> [WHAT IS BEING ASKED]: Every line below must be given again exactly.

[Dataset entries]
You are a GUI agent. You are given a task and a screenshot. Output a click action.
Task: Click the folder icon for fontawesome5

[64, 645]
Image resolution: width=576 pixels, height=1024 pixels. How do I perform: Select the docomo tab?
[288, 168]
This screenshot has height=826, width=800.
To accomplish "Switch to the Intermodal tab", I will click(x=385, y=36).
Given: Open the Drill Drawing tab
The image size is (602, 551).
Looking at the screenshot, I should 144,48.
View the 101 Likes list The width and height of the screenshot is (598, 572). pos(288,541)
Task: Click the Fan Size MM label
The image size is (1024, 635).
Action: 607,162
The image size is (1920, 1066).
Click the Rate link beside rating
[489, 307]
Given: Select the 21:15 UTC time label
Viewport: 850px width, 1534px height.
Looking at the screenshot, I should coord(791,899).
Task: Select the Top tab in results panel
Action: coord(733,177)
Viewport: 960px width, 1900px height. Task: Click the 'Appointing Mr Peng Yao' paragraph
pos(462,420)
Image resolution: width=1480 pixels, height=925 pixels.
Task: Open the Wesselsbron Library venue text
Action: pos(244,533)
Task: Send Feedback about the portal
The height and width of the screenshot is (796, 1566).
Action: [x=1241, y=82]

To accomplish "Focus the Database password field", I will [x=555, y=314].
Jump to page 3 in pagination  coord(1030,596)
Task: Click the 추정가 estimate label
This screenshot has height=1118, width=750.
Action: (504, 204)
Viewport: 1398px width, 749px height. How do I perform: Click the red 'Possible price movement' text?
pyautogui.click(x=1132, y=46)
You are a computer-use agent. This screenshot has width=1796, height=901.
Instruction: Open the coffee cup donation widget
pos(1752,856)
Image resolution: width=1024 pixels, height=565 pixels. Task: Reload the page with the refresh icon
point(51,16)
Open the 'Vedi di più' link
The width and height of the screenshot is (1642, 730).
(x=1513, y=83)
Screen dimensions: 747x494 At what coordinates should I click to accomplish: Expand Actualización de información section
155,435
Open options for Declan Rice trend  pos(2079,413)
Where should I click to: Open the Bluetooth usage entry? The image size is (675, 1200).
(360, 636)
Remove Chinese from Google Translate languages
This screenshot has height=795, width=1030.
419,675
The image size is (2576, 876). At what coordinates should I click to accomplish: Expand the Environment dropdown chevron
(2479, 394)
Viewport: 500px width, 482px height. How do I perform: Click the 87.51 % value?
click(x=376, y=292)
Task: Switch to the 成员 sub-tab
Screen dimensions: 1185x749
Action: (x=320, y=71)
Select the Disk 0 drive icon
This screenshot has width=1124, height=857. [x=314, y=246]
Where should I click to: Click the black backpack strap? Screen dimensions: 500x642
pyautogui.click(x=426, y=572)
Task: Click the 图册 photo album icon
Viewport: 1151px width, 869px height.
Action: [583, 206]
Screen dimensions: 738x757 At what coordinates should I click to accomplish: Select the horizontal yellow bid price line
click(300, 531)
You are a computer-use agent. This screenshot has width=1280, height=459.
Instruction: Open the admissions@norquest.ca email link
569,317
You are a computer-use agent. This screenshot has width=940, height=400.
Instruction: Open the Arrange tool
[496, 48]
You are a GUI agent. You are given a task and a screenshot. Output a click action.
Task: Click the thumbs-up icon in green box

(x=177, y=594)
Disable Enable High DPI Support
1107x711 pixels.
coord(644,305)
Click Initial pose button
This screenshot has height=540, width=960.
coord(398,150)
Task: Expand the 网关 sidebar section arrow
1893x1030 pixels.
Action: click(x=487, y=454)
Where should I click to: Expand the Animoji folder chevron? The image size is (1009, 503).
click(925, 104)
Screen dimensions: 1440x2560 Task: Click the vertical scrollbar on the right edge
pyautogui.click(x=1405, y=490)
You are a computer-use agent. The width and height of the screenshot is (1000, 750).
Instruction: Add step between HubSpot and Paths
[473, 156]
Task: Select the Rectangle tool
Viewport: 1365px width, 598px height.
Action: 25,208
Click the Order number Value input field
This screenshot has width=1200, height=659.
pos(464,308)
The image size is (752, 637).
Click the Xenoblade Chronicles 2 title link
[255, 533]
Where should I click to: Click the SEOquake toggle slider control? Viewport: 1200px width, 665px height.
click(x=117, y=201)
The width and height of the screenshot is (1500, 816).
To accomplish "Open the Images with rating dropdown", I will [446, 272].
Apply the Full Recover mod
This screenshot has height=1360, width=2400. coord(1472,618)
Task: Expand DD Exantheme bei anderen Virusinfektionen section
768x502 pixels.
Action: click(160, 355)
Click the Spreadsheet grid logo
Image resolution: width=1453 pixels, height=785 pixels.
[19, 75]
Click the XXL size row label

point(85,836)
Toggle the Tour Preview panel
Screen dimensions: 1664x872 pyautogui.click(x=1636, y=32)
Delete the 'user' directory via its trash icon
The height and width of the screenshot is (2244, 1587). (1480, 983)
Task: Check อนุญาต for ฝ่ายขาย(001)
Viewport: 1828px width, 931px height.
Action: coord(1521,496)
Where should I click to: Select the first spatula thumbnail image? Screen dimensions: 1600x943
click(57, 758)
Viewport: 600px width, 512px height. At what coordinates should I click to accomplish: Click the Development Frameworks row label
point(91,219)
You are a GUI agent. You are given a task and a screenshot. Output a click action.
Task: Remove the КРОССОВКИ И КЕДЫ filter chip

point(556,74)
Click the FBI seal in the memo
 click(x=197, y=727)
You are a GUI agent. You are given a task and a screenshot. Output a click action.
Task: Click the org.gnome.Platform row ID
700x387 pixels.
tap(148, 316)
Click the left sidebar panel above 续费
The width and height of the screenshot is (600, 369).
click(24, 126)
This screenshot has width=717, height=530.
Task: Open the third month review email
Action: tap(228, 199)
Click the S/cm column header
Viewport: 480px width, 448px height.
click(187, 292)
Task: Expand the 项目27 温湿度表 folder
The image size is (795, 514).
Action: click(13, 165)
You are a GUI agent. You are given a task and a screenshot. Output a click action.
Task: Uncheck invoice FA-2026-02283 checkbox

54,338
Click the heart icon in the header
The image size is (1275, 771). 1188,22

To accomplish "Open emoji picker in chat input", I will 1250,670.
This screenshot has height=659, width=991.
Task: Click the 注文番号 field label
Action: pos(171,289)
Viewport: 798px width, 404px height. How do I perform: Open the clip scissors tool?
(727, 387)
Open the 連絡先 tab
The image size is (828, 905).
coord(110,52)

> [RESPONSE FOR THIS EXERCISE]:
You are a GUI agent. You are given a task and a screenshot. Output a click action.
Task: Click the folder icon for fontawesome5

[64, 645]
Image resolution: width=576 pixels, height=1024 pixels. How do I perform: Select the docomo tab?
[288, 168]
This screenshot has height=826, width=800.
To accomplish "Switch to the Intermodal tab", I will click(x=385, y=36).
Given: Open the Drill Drawing tab
The image size is (602, 551).
Looking at the screenshot, I should 144,48.
View the 101 Likes list The width and height of the screenshot is (598, 572). pos(288,541)
Task: Click the Fan Size MM label
The image size is (1024, 635).
Action: 607,162
The image size is (1920, 1066).
Click the Rate link beside rating
[489, 307]
Given: Select the 21:15 UTC time label
Viewport: 850px width, 1534px height.
Looking at the screenshot, I should coord(791,899).
Task: Select the Top tab in results panel
Action: coord(733,177)
Viewport: 960px width, 1900px height. Task: Click the 'Appointing Mr Peng Yao' paragraph
pos(462,420)
Image resolution: width=1480 pixels, height=925 pixels.
Task: Open the Wesselsbron Library venue text
Action: pos(244,533)
Task: Send Feedback about the portal
The height and width of the screenshot is (796, 1566).
Action: [x=1241, y=82]

To accomplish "Focus the Database password field", I will [x=555, y=314].
Jump to page 3 in pagination  coord(1030,596)
Task: Click the 추정가 estimate label
This screenshot has height=1118, width=750.
Action: (504, 204)
Viewport: 1398px width, 749px height. How do I perform: Click the red 'Possible price movement' text?
pyautogui.click(x=1132, y=46)
You are a computer-use agent. This screenshot has width=1796, height=901.
Instruction: Open the coffee cup donation widget
pos(1752,856)
Image resolution: width=1024 pixels, height=565 pixels. Task: Reload the page with the refresh icon
point(51,16)
Open the 'Vedi di più' link
The width and height of the screenshot is (1642, 730).
(x=1513, y=83)
Screen dimensions: 747x494 At what coordinates should I click to accomplish: Expand Actualización de información section
155,435
Open options for Declan Rice trend  pos(2079,413)
Where should I click to: Open the Bluetooth usage entry? The image size is (675, 1200).
(360, 636)
Remove Chinese from Google Translate languages
This screenshot has height=795, width=1030.
419,675
The image size is (2576, 876). At what coordinates should I click to accomplish: Expand the Environment dropdown chevron
(2479, 394)
Viewport: 500px width, 482px height. How do I perform: Click the 87.51 % value?
click(x=376, y=292)
Task: Switch to the 成员 sub-tab
Screen dimensions: 1185x749
Action: (x=320, y=71)
Select the Disk 0 drive icon
This screenshot has width=1124, height=857. [x=314, y=246]
Where should I click to: Click the black backpack strap? Screen dimensions: 500x642
pyautogui.click(x=426, y=572)
Task: Click the 图册 photo album icon
Viewport: 1151px width, 869px height.
Action: [583, 206]
Screen dimensions: 738x757 At what coordinates should I click to accomplish: Select the horizontal yellow bid price line
click(300, 531)
You are a computer-use agent. This screenshot has width=1280, height=459.
Instruction: Open the admissions@norquest.ca email link
569,317
You are a computer-use agent. This screenshot has width=940, height=400.
Instruction: Open the Arrange tool
[496, 48]
You are a GUI agent. You are given a task and a screenshot. Output a click action.
Task: Click the thumbs-up icon in green box

(x=177, y=594)
Disable Enable High DPI Support
1107x711 pixels.
coord(644,305)
Click Initial pose button
This screenshot has height=540, width=960.
coord(398,150)
Task: Expand the 网关 sidebar section arrow
1893x1030 pixels.
Action: click(x=487, y=454)
Where should I click to: Expand the Animoji folder chevron? The image size is (1009, 503).
click(925, 104)
Screen dimensions: 1440x2560 Task: Click the vertical scrollbar on the right edge
pyautogui.click(x=1405, y=490)
You are a computer-use agent. The width and height of the screenshot is (1000, 750).
Instruction: Add step between HubSpot and Paths
[473, 156]
Task: Select the Rectangle tool
Viewport: 1365px width, 598px height.
Action: 25,208
Click the Order number Value input field
This screenshot has width=1200, height=659.
pos(464,308)
The image size is (752, 637).
Click the Xenoblade Chronicles 2 title link
[255, 533]
Where should I click to: Click the SEOquake toggle slider control? Viewport: 1200px width, 665px height.
click(x=117, y=201)
The width and height of the screenshot is (1500, 816).
To accomplish "Open the Images with rating dropdown", I will [446, 272].
Apply the Full Recover mod
This screenshot has height=1360, width=2400. coord(1472,618)
Task: Expand DD Exantheme bei anderen Virusinfektionen section
768x502 pixels.
Action: click(160, 355)
Click the Spreadsheet grid logo
Image resolution: width=1453 pixels, height=785 pixels.
[19, 75]
Click the XXL size row label

point(85,836)
Toggle the Tour Preview panel
Screen dimensions: 1664x872 pyautogui.click(x=1636, y=32)
Delete the 'user' directory via its trash icon
The height and width of the screenshot is (2244, 1587). (1480, 983)
Task: Check อนุญาต for ฝ่ายขาย(001)
Viewport: 1828px width, 931px height.
Action: coord(1521,496)
Where should I click to: Select the first spatula thumbnail image? Screen dimensions: 1600x943
click(57, 758)
Viewport: 600px width, 512px height. At what coordinates should I click to accomplish: Click the Development Frameworks row label
point(91,219)
You are a GUI agent. You are given a task and a screenshot. Output a click action.
Task: Remove the КРОССОВКИ И КЕДЫ filter chip

point(556,74)
Click the FBI seal in the memo
 click(x=197, y=727)
You are a GUI agent. You are given a task and a screenshot. Output a click action.
Task: Click the org.gnome.Platform row ID
700x387 pixels.
tap(148, 316)
Click the left sidebar panel above 续费
The width and height of the screenshot is (600, 369).
click(24, 126)
This screenshot has width=717, height=530.
Task: Open the third month review email
Action: tap(228, 199)
Click the S/cm column header
Viewport: 480px width, 448px height.
click(187, 292)
Task: Expand the 项目27 温湿度表 folder
The image size is (795, 514).
Action: click(13, 165)
You are a GUI agent. You are given a task and a screenshot. Output a click action.
Task: Uncheck invoice FA-2026-02283 checkbox

54,338
Click the heart icon in the header
The image size is (1275, 771). 1188,22

To accomplish "Open emoji picker in chat input", I will 1250,670.
This screenshot has height=659, width=991.
Task: Click the 注文番号 field label
Action: pos(171,289)
Viewport: 798px width, 404px height. How do I perform: Open the clip scissors tool?
(727, 387)
Open the 連絡先 tab
The image size is (828, 905).
coord(110,52)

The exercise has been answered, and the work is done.